◆ Saved data entries:
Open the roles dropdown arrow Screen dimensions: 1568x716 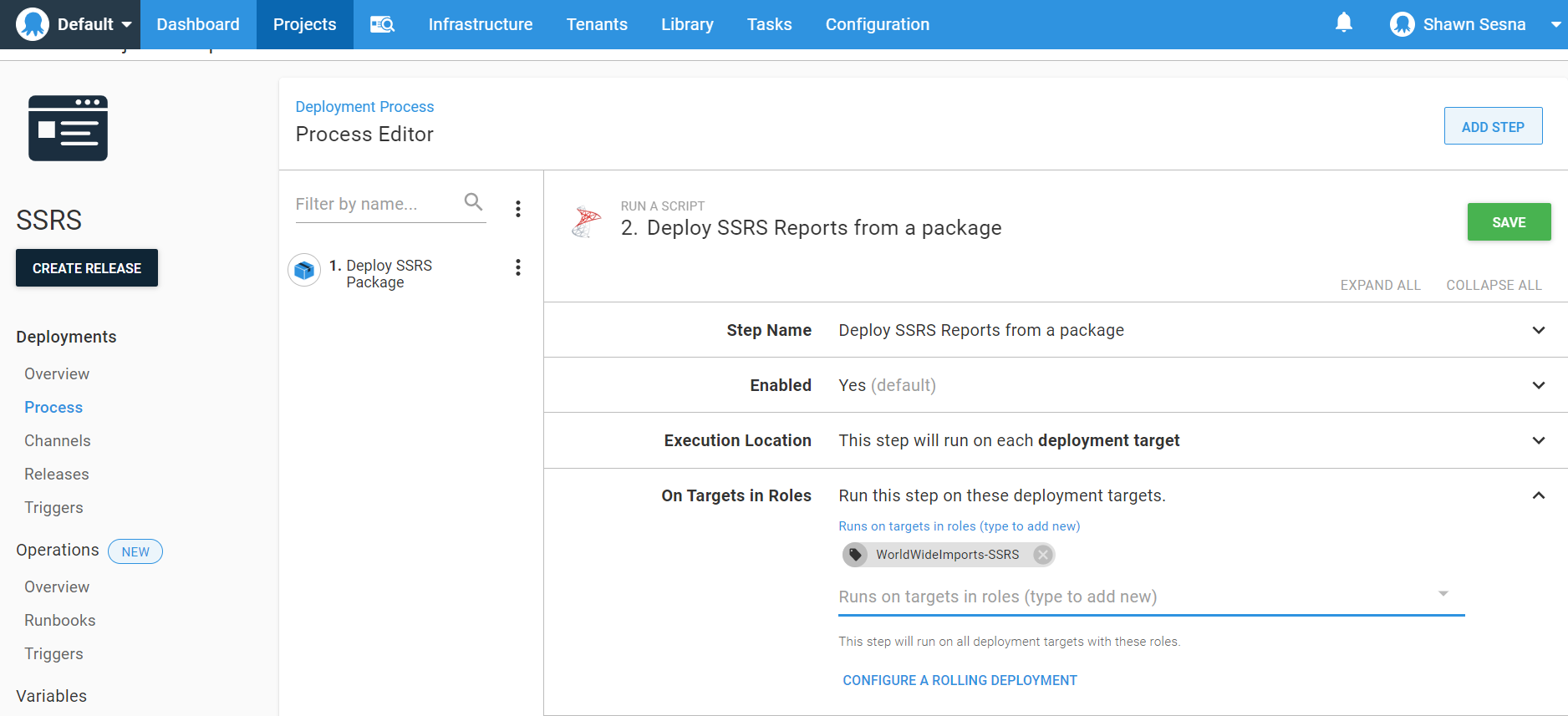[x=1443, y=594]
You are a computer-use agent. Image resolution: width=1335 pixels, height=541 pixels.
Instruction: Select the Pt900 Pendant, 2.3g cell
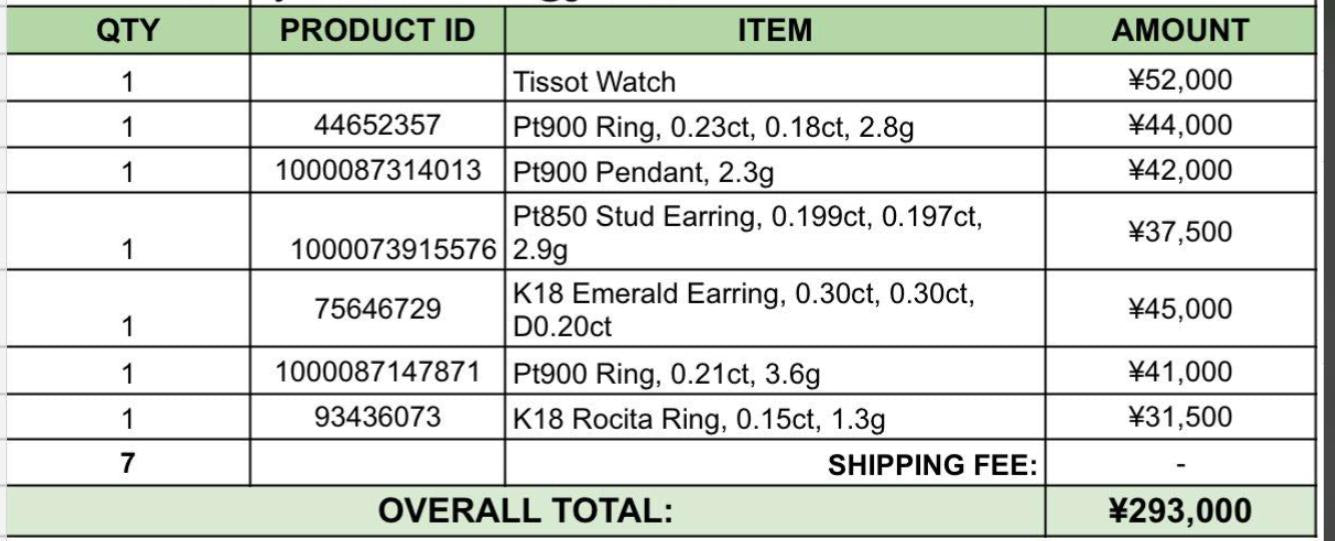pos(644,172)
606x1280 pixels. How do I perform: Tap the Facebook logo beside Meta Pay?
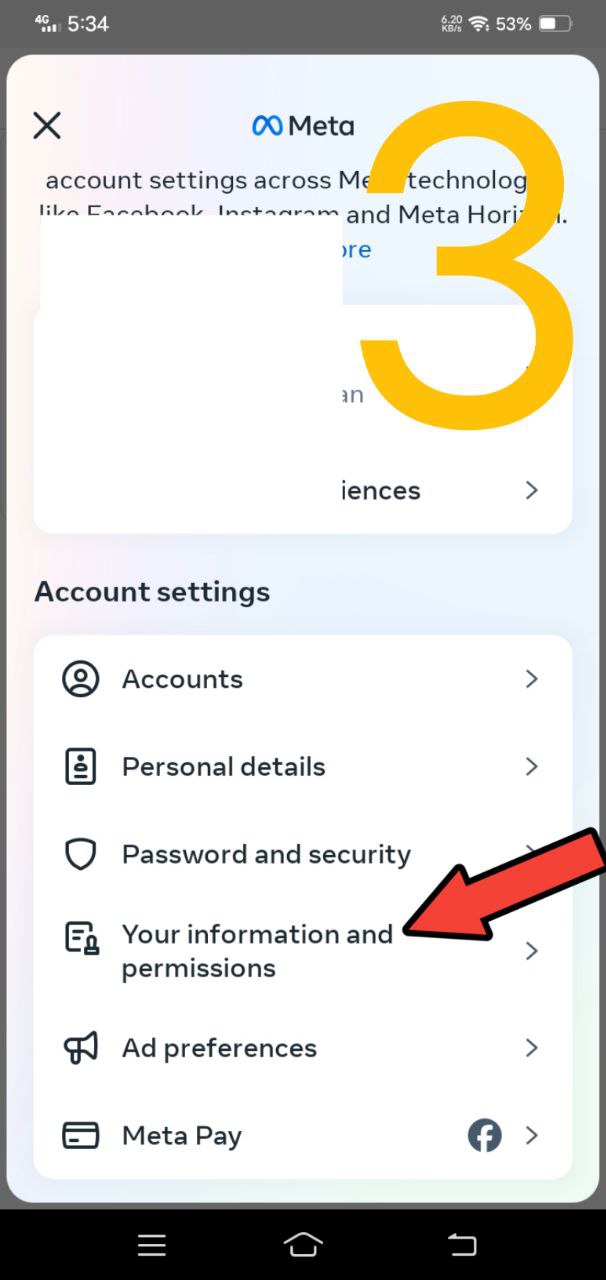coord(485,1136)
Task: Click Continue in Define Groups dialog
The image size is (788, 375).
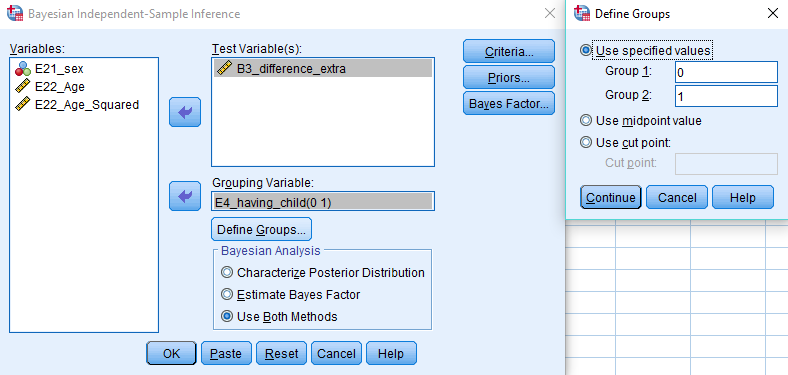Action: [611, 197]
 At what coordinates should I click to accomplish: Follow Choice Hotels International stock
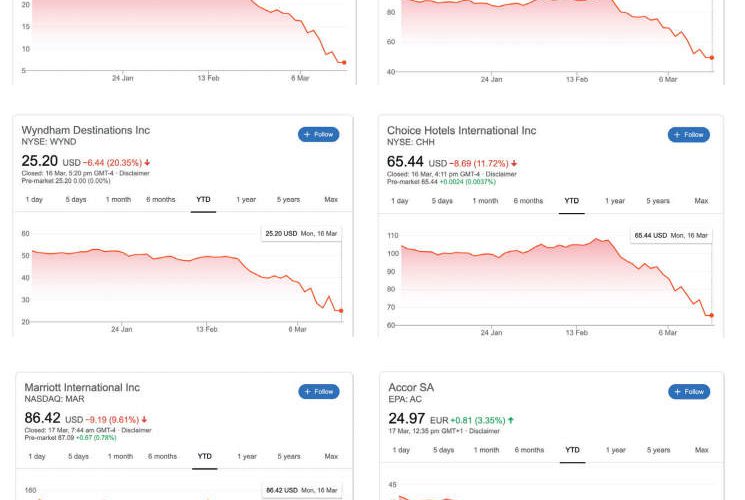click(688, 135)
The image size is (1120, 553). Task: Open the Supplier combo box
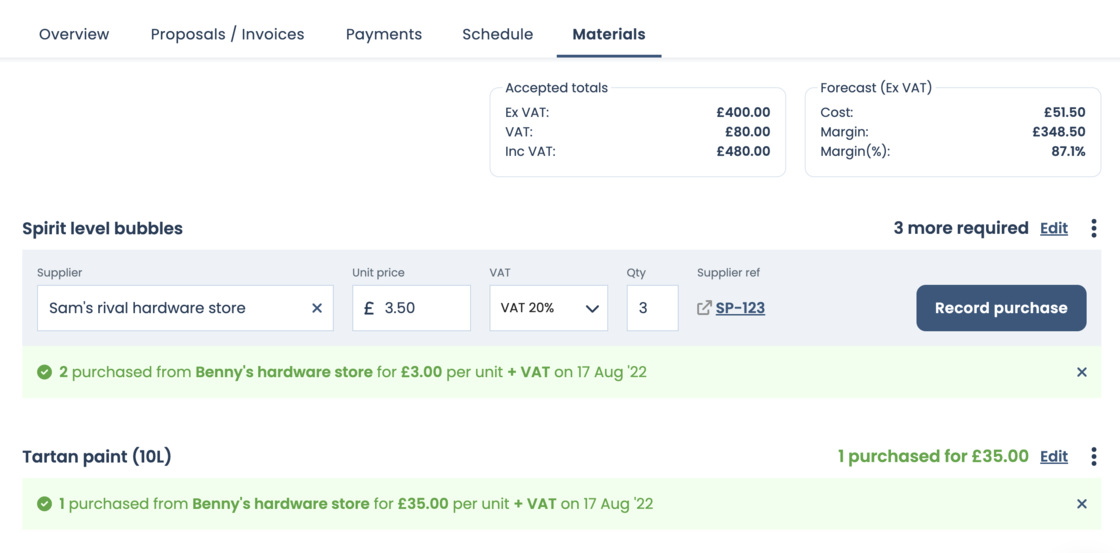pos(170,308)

◆ PROBLEM STATEMENT:
Retype, please, exactly the lines that begin with the one containing "The image size is (1120, 553)." and end at the last line of the entries above, both included, leaving out pictures.

◆ WRITTEN RESPONSE:
The image size is (1120, 553). Task: Open the Supplier combo box
pos(170,308)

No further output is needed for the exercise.